The room that attracts most attention is labelled "B". Snug "B" contains a 1920s hearth and a style of seating that is now found in only a small number of such "snugs" in England. The only other snug with high backed seats in Derbyshire is at the Holly Bush Inn, Makeney. The name "B" is a peculiarity of local licensing which previously made landlords clearly indicate which rooms were licensed for the consumption of alcoholic beverages. Each licensed room, including the cellar, was given an identifying letter. Like other features of the pub the reason for it being created has now disappeared, but the sign "B" remains. The requirement to label the room "B" is long forgotten, but previous landlords refused to have it changed. In the early 1990s, the landlords feared that the brewery that owned the building were planning to sell the pub. This may have resulted in the interior being refurbished and as a result they bought the pub to prevent this happening. In the confusion, the landlords ended up running two pubs in Spondon, although they did find time to install a kitchen and introduce pub-food at the Malt Shovel.

The most recent room's decoration dates from the 1990s and this has been internally divided by another bar. The smaller part has just tables and chairs whilst the larger section includes a full sized billiards table.

The pub is not in the centre of Spondon, but down a minor road.

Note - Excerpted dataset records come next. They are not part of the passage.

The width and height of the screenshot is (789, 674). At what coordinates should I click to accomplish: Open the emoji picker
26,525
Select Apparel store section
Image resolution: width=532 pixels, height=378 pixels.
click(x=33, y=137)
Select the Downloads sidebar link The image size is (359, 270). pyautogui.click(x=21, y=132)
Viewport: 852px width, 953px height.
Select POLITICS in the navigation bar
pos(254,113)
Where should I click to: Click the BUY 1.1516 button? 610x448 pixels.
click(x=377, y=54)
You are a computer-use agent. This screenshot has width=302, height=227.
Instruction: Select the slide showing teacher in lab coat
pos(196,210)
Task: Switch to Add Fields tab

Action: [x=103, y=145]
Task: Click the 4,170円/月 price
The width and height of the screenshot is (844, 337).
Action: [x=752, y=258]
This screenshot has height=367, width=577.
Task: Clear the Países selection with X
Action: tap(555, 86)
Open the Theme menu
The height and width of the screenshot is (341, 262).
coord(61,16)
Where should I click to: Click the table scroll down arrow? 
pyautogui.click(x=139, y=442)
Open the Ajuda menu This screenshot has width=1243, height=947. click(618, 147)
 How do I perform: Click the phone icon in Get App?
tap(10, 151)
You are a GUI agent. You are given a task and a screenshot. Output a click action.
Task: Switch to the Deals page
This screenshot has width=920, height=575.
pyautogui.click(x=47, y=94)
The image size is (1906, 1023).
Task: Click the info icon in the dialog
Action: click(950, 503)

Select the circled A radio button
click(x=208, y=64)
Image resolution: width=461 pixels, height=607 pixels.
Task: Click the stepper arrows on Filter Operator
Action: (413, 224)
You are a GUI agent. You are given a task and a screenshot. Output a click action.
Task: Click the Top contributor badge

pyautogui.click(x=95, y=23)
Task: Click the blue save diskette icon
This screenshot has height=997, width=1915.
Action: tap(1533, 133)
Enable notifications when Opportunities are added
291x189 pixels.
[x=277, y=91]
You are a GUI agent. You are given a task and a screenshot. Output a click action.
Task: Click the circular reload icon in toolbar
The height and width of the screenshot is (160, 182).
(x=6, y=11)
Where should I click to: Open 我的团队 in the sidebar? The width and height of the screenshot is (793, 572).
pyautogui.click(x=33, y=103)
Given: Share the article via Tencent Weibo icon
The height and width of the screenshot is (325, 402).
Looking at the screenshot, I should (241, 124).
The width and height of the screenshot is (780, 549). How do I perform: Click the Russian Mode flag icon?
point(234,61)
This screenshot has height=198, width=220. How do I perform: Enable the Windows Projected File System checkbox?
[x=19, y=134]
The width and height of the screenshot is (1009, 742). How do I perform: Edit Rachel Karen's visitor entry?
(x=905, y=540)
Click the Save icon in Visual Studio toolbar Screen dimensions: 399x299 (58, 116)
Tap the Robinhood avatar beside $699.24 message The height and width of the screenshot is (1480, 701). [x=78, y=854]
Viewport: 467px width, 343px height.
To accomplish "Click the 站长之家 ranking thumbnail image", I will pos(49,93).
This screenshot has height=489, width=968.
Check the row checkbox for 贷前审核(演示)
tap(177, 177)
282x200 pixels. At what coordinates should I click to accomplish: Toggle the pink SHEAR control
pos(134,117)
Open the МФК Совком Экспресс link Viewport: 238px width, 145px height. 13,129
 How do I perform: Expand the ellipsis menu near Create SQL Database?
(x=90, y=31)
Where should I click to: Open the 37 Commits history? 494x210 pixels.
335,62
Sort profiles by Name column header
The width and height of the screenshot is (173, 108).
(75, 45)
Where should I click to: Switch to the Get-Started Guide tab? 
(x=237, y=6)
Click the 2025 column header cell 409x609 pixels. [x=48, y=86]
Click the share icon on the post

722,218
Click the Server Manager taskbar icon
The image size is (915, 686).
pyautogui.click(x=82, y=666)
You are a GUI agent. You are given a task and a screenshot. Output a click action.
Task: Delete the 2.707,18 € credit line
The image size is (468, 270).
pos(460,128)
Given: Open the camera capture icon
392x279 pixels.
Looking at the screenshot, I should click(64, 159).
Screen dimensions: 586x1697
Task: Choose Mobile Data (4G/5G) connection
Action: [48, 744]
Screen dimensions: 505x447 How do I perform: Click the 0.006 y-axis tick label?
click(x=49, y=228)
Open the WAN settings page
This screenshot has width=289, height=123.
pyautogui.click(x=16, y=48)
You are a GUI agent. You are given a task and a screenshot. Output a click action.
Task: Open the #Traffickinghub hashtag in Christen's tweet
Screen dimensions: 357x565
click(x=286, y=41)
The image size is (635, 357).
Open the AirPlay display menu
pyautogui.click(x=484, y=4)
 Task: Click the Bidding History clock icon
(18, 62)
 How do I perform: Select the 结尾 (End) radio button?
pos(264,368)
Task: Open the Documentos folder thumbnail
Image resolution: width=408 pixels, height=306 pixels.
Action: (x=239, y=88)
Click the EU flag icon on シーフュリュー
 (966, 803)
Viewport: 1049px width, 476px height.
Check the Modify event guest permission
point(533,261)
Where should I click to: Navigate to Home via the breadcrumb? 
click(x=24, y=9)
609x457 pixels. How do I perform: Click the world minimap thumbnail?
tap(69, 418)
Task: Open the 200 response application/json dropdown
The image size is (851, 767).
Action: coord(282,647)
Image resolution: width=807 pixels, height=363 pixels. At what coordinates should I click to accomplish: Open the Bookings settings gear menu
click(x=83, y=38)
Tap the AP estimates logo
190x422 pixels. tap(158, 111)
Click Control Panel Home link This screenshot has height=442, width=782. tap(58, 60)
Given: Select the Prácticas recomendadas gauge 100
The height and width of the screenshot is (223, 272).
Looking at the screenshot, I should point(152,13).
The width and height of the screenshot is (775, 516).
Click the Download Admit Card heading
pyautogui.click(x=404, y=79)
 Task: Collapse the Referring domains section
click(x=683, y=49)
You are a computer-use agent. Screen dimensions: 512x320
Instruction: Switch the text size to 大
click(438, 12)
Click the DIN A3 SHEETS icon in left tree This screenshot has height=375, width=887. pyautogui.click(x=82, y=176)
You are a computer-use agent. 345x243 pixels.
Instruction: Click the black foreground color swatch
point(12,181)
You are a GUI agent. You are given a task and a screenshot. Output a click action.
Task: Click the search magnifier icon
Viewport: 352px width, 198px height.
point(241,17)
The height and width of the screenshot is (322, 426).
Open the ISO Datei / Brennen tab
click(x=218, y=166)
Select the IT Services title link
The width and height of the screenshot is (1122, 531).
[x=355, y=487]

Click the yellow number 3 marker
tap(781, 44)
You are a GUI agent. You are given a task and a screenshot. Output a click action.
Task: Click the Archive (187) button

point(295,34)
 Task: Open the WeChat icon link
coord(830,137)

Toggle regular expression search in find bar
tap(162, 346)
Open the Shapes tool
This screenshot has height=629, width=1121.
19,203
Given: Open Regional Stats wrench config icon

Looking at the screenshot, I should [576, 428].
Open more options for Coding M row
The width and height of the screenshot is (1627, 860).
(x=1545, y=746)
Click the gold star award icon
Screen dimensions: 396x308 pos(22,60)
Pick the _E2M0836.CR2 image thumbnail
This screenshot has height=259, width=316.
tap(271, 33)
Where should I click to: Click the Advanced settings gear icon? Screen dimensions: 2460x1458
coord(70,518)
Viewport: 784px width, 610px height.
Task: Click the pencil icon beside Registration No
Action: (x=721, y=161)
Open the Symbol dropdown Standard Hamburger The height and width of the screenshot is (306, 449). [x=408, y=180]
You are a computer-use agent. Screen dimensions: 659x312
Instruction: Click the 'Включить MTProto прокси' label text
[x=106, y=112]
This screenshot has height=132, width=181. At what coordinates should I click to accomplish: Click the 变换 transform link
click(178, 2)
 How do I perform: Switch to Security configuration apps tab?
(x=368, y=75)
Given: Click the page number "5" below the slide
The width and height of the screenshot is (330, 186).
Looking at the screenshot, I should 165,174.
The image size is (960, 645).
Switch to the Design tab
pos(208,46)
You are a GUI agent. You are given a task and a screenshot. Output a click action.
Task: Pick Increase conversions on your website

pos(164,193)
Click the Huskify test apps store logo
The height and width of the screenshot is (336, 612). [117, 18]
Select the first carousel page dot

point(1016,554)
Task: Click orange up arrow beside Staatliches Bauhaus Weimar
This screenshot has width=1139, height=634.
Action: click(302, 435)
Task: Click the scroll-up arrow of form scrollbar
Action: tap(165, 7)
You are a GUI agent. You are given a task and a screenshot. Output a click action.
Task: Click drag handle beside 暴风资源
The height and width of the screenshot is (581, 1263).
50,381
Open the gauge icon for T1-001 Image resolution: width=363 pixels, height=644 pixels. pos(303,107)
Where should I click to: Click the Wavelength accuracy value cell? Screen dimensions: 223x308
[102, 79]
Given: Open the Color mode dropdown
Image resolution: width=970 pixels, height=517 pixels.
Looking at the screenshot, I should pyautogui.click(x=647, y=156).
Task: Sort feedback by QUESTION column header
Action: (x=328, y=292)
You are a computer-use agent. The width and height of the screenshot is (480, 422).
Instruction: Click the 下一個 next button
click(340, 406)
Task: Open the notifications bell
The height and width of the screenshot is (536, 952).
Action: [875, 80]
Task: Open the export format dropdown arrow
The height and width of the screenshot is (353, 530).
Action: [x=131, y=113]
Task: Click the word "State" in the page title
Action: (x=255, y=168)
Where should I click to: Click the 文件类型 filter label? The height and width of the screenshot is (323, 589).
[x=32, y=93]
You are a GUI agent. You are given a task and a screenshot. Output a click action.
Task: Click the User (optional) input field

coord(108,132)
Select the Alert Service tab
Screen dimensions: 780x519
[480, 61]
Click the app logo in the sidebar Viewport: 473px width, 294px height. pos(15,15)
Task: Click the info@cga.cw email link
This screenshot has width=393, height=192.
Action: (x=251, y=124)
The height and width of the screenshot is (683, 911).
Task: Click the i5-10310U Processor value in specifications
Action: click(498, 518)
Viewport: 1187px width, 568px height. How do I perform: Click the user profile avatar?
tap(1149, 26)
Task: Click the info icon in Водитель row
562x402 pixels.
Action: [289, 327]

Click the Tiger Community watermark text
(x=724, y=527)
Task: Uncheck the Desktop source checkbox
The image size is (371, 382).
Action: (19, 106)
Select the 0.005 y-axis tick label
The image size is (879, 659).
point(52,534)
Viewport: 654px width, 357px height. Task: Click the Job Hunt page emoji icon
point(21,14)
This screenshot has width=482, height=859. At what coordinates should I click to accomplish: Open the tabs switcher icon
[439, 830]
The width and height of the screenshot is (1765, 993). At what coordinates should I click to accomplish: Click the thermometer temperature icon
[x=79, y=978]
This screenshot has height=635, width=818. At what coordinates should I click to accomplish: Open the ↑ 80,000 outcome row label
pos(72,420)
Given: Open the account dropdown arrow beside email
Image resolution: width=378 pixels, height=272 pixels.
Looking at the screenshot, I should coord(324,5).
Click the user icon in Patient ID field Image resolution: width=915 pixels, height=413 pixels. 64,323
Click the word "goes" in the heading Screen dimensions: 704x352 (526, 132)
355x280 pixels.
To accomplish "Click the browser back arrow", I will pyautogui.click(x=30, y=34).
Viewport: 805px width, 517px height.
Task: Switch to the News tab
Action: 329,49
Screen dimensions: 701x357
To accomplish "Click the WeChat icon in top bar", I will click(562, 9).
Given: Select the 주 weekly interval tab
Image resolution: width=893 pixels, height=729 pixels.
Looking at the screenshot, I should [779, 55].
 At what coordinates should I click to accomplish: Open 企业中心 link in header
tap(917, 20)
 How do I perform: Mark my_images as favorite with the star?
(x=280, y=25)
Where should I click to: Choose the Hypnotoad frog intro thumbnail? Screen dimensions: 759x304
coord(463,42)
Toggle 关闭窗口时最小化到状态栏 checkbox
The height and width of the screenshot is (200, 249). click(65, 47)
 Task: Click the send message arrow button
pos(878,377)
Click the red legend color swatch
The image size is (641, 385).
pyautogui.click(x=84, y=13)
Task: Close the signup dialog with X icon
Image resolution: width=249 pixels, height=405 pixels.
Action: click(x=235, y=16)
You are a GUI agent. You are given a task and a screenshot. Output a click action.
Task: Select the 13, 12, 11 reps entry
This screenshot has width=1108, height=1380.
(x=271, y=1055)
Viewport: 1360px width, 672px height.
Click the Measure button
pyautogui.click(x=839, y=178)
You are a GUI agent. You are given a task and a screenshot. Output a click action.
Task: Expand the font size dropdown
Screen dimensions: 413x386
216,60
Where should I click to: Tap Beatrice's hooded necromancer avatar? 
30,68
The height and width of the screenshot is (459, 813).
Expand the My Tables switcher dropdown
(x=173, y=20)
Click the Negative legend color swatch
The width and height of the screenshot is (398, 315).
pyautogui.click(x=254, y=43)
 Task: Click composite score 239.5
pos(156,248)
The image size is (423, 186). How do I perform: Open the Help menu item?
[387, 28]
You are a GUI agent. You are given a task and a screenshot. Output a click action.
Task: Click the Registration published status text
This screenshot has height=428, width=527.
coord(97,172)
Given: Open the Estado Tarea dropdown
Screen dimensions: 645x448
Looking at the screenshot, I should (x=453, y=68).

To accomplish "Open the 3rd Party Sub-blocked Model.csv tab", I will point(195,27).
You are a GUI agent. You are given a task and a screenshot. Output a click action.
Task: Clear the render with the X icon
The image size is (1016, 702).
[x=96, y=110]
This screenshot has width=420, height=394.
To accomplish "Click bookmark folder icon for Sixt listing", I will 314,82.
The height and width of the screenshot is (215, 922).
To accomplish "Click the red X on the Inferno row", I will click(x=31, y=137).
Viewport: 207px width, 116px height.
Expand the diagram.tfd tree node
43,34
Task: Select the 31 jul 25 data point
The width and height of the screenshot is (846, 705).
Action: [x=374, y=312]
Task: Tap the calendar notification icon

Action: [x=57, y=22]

In 1333 or 1340, a disastrous fire started at a pub called the Malt Shovel and aided by the wind, swept through Spondon destroying the church and most of the houses. This is known as "the Great Fire of Spondon". Local historians although intrigued by the story say there is no proof that this pub sits on the same site as the 14th century pub, although both are known to be on the site of malting houses. The current pub was largely built in the late 18th or early 19th century, although some parts date from 1680.